[Items from a dataset]
-- start --

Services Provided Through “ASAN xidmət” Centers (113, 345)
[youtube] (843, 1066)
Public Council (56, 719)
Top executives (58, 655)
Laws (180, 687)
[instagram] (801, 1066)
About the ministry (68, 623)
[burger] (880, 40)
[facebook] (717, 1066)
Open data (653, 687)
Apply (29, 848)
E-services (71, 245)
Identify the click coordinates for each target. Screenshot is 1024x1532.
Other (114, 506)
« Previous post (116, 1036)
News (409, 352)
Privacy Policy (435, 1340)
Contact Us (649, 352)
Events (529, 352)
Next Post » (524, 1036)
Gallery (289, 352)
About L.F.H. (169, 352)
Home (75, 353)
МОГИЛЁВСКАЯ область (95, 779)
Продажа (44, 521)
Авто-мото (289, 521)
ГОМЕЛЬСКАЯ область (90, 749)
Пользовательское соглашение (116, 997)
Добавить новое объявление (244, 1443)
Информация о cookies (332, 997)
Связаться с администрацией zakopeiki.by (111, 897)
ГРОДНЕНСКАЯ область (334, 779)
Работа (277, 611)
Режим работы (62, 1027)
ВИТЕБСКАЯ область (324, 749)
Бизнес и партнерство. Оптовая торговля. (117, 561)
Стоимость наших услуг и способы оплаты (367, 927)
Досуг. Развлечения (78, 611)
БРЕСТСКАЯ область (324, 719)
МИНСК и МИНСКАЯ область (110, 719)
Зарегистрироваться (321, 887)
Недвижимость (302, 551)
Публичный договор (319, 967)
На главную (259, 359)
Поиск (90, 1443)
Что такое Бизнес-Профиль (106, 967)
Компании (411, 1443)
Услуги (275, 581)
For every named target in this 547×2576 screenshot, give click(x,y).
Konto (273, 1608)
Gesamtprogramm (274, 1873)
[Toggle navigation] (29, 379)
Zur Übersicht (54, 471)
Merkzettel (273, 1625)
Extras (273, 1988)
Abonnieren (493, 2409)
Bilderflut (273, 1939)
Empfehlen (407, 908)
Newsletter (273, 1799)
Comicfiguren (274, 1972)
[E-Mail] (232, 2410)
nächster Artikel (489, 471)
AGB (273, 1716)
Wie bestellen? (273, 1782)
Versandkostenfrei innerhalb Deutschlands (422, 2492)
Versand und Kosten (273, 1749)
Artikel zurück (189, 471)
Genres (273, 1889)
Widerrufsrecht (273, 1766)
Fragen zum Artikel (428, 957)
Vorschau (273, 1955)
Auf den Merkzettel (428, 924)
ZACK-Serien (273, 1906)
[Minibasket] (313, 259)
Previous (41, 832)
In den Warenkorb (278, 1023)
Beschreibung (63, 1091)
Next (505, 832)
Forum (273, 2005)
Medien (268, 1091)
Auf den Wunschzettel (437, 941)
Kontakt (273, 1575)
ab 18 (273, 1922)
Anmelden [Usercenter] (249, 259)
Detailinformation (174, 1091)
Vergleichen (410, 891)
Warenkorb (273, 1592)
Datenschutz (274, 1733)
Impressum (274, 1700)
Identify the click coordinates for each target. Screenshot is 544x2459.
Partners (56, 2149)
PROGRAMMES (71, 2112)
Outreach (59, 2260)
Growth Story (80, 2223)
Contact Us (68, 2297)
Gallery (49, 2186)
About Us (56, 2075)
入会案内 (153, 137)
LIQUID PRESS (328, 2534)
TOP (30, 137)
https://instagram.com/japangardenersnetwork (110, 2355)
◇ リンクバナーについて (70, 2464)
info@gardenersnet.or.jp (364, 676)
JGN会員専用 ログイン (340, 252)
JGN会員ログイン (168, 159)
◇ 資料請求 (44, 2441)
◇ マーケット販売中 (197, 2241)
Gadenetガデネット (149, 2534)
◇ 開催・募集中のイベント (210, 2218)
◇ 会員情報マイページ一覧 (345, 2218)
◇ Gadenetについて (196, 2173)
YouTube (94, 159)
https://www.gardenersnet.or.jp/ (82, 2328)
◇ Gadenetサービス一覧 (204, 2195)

-- end --

[DO THIS]: Reproduce every line of the data above word for word, in the same order.

[ANSWER FOR THIS EXERCISE]:
Services Provided Through “ASAN xidmət” Centers (113, 345)
[youtube] (843, 1066)
Public Council (56, 719)
Top executives (58, 655)
Laws (180, 687)
[instagram] (801, 1066)
About the ministry (68, 623)
[burger] (880, 40)
[facebook] (717, 1066)
Open data (653, 687)
Apply (29, 848)
E-services (71, 245)
Identify the click coordinates for each target. Screenshot is 1024x1532.
Other (114, 506)
« Previous post (116, 1036)
News (409, 352)
Privacy Policy (435, 1340)
Contact Us (649, 352)
Events (529, 352)
Next Post » (524, 1036)
Gallery (289, 352)
About L.F.H. (169, 352)
Home (75, 353)
МОГИЛЁВСКАЯ область (95, 779)
Продажа (44, 521)
Авто-мото (289, 521)
ГОМЕЛЬСКАЯ область (90, 749)
Пользовательское соглашение (116, 997)
Добавить новое объявление (244, 1443)
Информация о cookies (332, 997)
Связаться с администрацией zakopeiki.by (111, 897)
ГРОДНЕНСКАЯ область (334, 779)
Работа (277, 611)
Режим работы (62, 1027)
ВИТЕБСКАЯ область (324, 749)
Бизнес и партнерство. Оптовая торговля. (117, 561)
Стоимость наших услуг и способы оплаты (367, 927)
Досуг. Развлечения (78, 611)
БРЕСТСКАЯ область (324, 719)
МИНСК и МИНСКАЯ область (110, 719)
Зарегистрироваться (321, 887)
Недвижимость (302, 551)
Публичный договор (319, 967)
На главную (259, 359)
Поиск (90, 1443)
Что такое Бизнес-Профиль (106, 967)
Компании (411, 1443)
Услуги (275, 581)
For every named target in this 547×2576 screenshot, give click(x,y).
Konto (273, 1608)
Gesamtprogramm (274, 1873)
[Toggle navigation] (29, 379)
Zur Übersicht (54, 471)
Merkzettel (273, 1625)
Extras (273, 1988)
Abonnieren (493, 2409)
Bilderflut (273, 1939)
Empfehlen (407, 908)
Newsletter (273, 1799)
Comicfiguren (274, 1972)
[E-Mail] (232, 2410)
nächster Artikel (489, 471)
AGB (273, 1716)
Wie bestellen? (273, 1782)
Versandkostenfrei innerhalb Deutschlands (422, 2492)
Versand und Kosten (273, 1749)
Artikel zurück (189, 471)
Genres (273, 1889)
Widerrufsrecht (273, 1766)
Fragen zum Artikel (428, 957)
Vorschau (273, 1955)
Auf den Merkzettel (428, 924)
ZACK-Serien (273, 1906)
[Minibasket] (313, 259)
Previous (41, 832)
In den Warenkorb (278, 1023)
Beschreibung (63, 1091)
Next (505, 832)
Forum (273, 2005)
Medien (268, 1091)
Auf den Wunschzettel (437, 941)
Kontakt (273, 1575)
ab 18 (273, 1922)
Anmelden [Usercenter] (249, 259)
Detailinformation (174, 1091)
Vergleichen (410, 891)
Warenkorb (273, 1592)
Datenschutz (274, 1733)
Impressum (274, 1700)
Identify the click coordinates for each target. Screenshot is 544x2459.
Partners (56, 2149)
PROGRAMMES (71, 2112)
Outreach (59, 2260)
Growth Story (80, 2223)
Contact Us (68, 2297)
Gallery (49, 2186)
About Us (56, 2075)
入会案内 (153, 137)
LIQUID PRESS (328, 2534)
TOP (30, 137)
https://instagram.com/japangardenersnetwork (110, 2355)
◇ リンクバナーについて (70, 2464)
info@gardenersnet.or.jp (364, 676)
JGN会員専用 ログイン (340, 252)
JGN会員ログイン (168, 159)
◇ 資料請求 (44, 2441)
◇ マーケット販売中 (197, 2241)
Gadenetガデネット (149, 2534)
◇ 開催・募集中のイベント (210, 2218)
◇ 会員情報マイページ一覧 (345, 2218)
◇ Gadenetについて (196, 2173)
YouTube (94, 159)
https://www.gardenersnet.or.jp/ (82, 2328)
◇ Gadenetサービス一覧 (204, 2195)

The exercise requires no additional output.